ST303 Stochastic Simumlation

Class 1


Philipp Sterzinger

p.sterzinger@lse.ac.uk


Office hours: Thursday, 12-1, COL 8.05



09 October 2025

Recap

Estimating an integral

Want to compute the integral

\[ I(g) = \int_0^1 g(x) dx \,, \] for some function \(g:[0,1] \to \Re\).

Estimating an integral

Theorem 1 (LLN) If \(X_1, \ldots, X_n \in \Re\) are i.i.d. random variables with \(E(|X_i|)< \infty\), then

\[ \lim_\limits{n \to \infty} \frac{1}{n} \sum_{i=1}^n X_i \overset{a.s.}{=} E(X_i) \,. \]

Hence, if \(X_1, \ldots, X_n\) are \(\mathcal{U}(0,1)\), and \(E(|g(X_i)|) < \infty\), then \[ \lim_\limits{n \to \infty} \frac{1}{n} \sum_{i=1}^n g(X_i) \overset{a.s.}{=} E(g(X_i)) = \int_0^1 g(x) dx \,. \]

Monte Carlo approximation

Draw a large sample \(X_1,\ldots, X_n \sim \mathcal{U}(0,1)\) and approximate

\[ \int_0^1 g(x) dx \approx \frac{1}{n} \sum_{i=1}^n g(X_i) \,. \]

Uncertainty quantification

Our approximation \[ \bar{I}(g) = \frac{1}{n} \sum_{i=1}^n g(X_i) \] for \(I(g) = \int_0^1 g(x)dx\) is a random variable. To make statements about the precision of our approximation, we can appeal to the central limit theorem.

Uncertainty quantification

Theorem 2 (CLT) If \(Y_1, \ldots, Y_n \in \Re\) are i.i.d. random variables with mean \(\mu\) and variance \(\sigma < \infty\), then

\[ \sqrt{n} \frac{\bar{Y}_n - \mu}{\sigma} \overset{d}{\longrightarrow} Z \sim \mathcal{N}(0,1) \,, \]

where \(\bar{Y}_n = \sum_{i = 1}^n Y_i / n\).

Hence, for \(Y_i = g(X_i)\), \(X_i \sim \mathcal{U}(0,1)\), we get that

\[ \Pr \left( a < \frac{\bar{I}(g) - I(g)}{\sigma / \sqrt{n}} < b \right) \longrightarrow \Psi(b) - \Psi(a) \quad n \to \infty \,, \] where \(\sigma = \int_0^1 (g(x) - I(g))^2 dx\).

Again using the Monte Carlo method, we can approximate \(\sigma\) as \[ \sigma^2 \approx \frac{1}{n} \sum_{i = 1}^n g(X_i)^2 - \bar{I}(g)^2 \,. \]

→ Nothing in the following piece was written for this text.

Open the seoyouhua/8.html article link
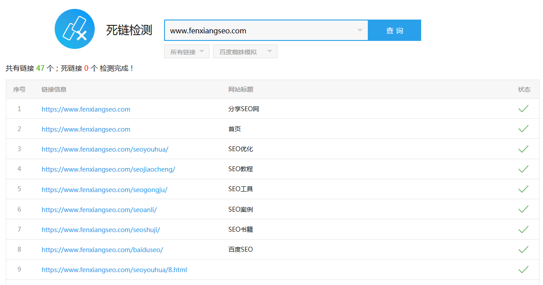(114, 269)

Integration by substitution

Want to compute an integral with integration bounds \(a,b \in [-\infty, \infty]\), i.e.  \[\int_a^b g(x) dx \,.\]

Recipe

  • \(y:[a, b] \to [0,1]\) with \(\lim_\limits{x \to a} y(x) = 0\), \(\lim_\limits{x \to b} y(x) = 1\)
  • solve for \(x(y)\)
  • compute \(x'(y) = \frac{dx}{dy}\)
  • substitue \(x(y)\) for \(x\), \(x'(y) dy\) for \(dx\)
  • adjust inegration bounds, e.g. \(a \mapsto \lim_\limits{x \to a} y(x) = 0, \, b \mapsto \lim_\limits{x \to b} y(x) = 1\)

Integration by substitution

Then \[ \int_a^b g(x) dx = \int_{0}^{1} g(x(y)) x'(y) dy \,. \]

Problem Set

Question 1

1.a

Create a vector of \(10^5\) random numbers \(X_i \sim \mathcal{U}(0,1)\)

Code
# Sample size 
N <- 10^5 

# Sampling uniform random variables 
set.seed(123)
X <- runif(N) 

Question 1

1.b

Check the features by plotting a histogram

Code
# Histogram 
hist(X, freq = FALSE) 
abline(c(1,0), col = "red", lty = 2, lwd = 3)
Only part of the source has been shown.